--- START Entries ---

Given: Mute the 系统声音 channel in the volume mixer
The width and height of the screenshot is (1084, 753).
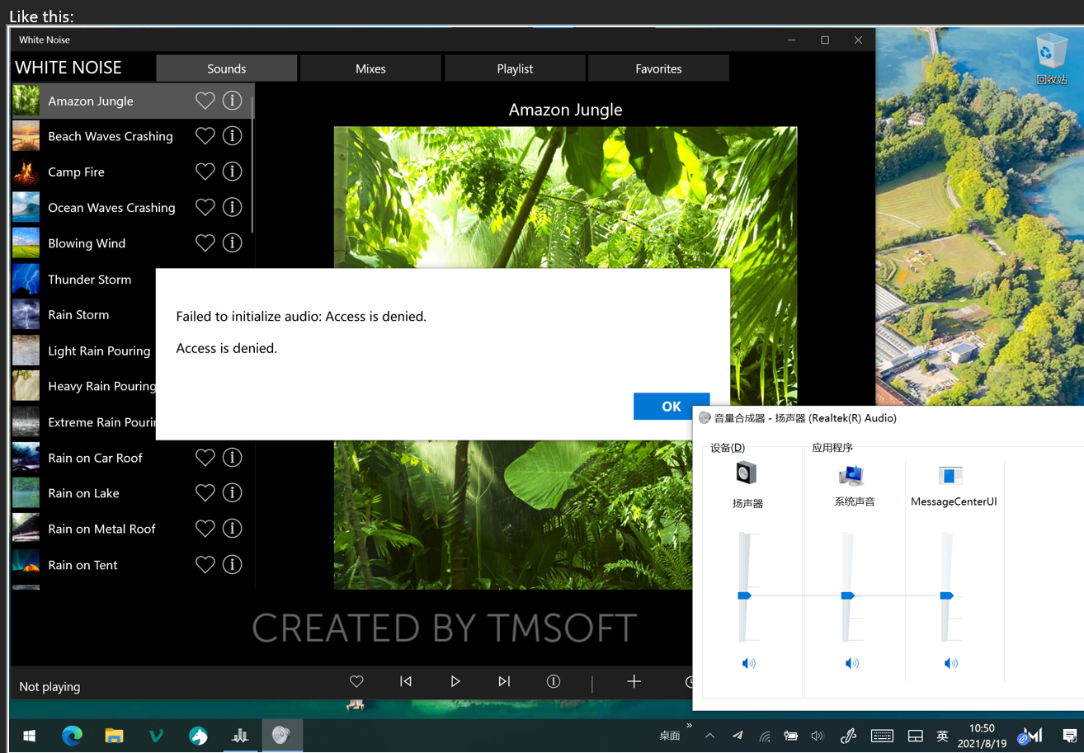Looking at the screenshot, I should click(x=851, y=662).
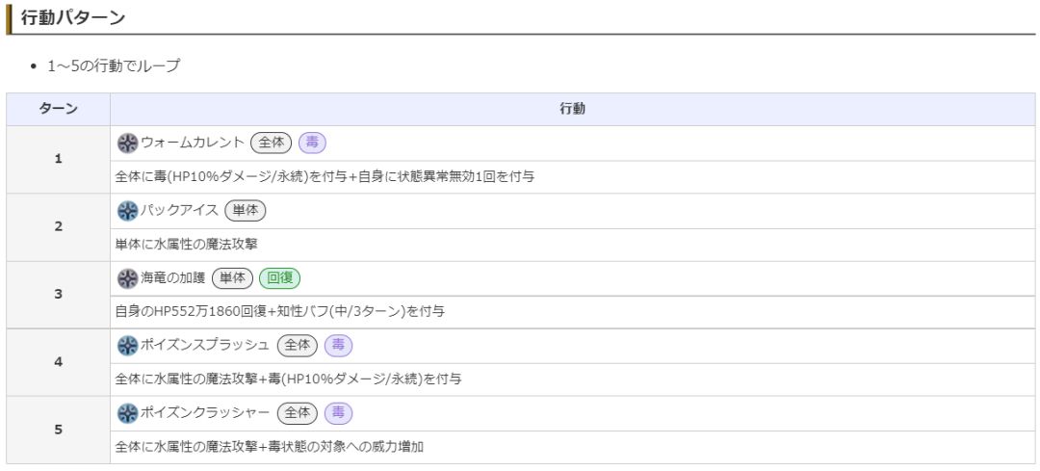1040x471 pixels.
Task: Click the 行動 column header
Action: coord(572,110)
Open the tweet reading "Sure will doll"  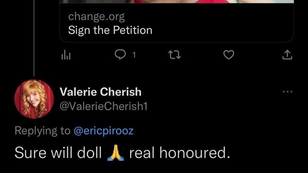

--- END Entries ---

> Work required
Rewrite the entire listing, substituting "post" for "tweet" and keeping everything else unchanged. Omit the pictures from your answer.

> Completed task
Given: Mute the 系统声音 channel in the volume mixer
The width and height of the screenshot is (1084, 753).
Looking at the screenshot, I should click(x=851, y=662).
1040x471 pixels.
Task: Click the 行動 column header
Action: coord(572,110)
Open the post reading "Sure will doll"  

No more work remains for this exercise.